Data records
>>>

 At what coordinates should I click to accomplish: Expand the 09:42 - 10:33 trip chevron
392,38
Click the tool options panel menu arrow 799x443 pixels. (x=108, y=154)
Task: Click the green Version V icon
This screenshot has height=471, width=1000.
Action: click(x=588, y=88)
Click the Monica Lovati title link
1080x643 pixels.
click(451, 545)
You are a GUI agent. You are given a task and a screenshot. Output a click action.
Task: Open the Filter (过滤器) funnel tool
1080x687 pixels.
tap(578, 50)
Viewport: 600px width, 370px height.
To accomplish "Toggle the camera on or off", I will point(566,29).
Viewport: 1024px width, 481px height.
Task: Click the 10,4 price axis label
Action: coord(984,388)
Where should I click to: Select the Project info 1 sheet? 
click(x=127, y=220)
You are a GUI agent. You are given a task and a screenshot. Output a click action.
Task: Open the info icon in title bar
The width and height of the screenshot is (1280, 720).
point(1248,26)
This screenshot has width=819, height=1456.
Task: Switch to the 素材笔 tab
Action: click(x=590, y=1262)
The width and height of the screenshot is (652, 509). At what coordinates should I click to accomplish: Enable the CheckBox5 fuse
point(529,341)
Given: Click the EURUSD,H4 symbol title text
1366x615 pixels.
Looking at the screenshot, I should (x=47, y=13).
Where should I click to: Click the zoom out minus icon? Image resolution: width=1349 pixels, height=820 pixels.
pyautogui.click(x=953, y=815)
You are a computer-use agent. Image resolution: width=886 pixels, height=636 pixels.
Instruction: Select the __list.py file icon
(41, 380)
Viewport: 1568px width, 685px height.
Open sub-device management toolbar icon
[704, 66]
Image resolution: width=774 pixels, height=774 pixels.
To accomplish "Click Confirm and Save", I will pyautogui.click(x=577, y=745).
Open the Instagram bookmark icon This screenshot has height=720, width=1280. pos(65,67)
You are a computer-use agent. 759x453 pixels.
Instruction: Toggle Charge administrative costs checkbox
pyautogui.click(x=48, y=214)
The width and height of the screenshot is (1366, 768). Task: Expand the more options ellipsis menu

<<<

* Task brief
Write out each line exactly, as it is shown above.

* Result
 At what coordinates should I click to accomplish: Expand the 09:42 - 10:33 trip chevron
392,38
Click the tool options panel menu arrow 799x443 pixels. (x=108, y=154)
Task: Click the green Version V icon
This screenshot has height=471, width=1000.
Action: click(x=588, y=88)
Click the Monica Lovati title link
1080x643 pixels.
click(451, 545)
You are a GUI agent. You are given a task and a screenshot. Output a click action.
Task: Open the Filter (过滤器) funnel tool
1080x687 pixels.
tap(578, 50)
Viewport: 600px width, 370px height.
To accomplish "Toggle the camera on or off", I will point(566,29).
Viewport: 1024px width, 481px height.
Task: Click the 10,4 price axis label
Action: coord(984,388)
Where should I click to: Select the Project info 1 sheet? 
click(x=127, y=220)
You are a GUI agent. You are given a task and a screenshot. Output a click action.
Task: Open the info icon in title bar
The width and height of the screenshot is (1280, 720).
point(1248,26)
This screenshot has width=819, height=1456.
Task: Switch to the 素材笔 tab
Action: click(x=590, y=1262)
The width and height of the screenshot is (652, 509). At what coordinates should I click to accomplish: Enable the CheckBox5 fuse
point(529,341)
Given: Click the EURUSD,H4 symbol title text
1366x615 pixels.
Looking at the screenshot, I should (x=47, y=13).
Where should I click to: Click the zoom out minus icon? Image resolution: width=1349 pixels, height=820 pixels.
pyautogui.click(x=953, y=815)
You are a computer-use agent. Image resolution: width=886 pixels, height=636 pixels.
Instruction: Select the __list.py file icon
(41, 380)
Viewport: 1568px width, 685px height.
Open sub-device management toolbar icon
[704, 66]
Image resolution: width=774 pixels, height=774 pixels.
To accomplish "Click Confirm and Save", I will pyautogui.click(x=577, y=745).
Open the Instagram bookmark icon This screenshot has height=720, width=1280. pos(65,67)
You are a computer-use agent. 759x453 pixels.
Instruction: Toggle Charge administrative costs checkbox
pyautogui.click(x=48, y=214)
The width and height of the screenshot is (1366, 768). Task: Expand the more options ellipsis menu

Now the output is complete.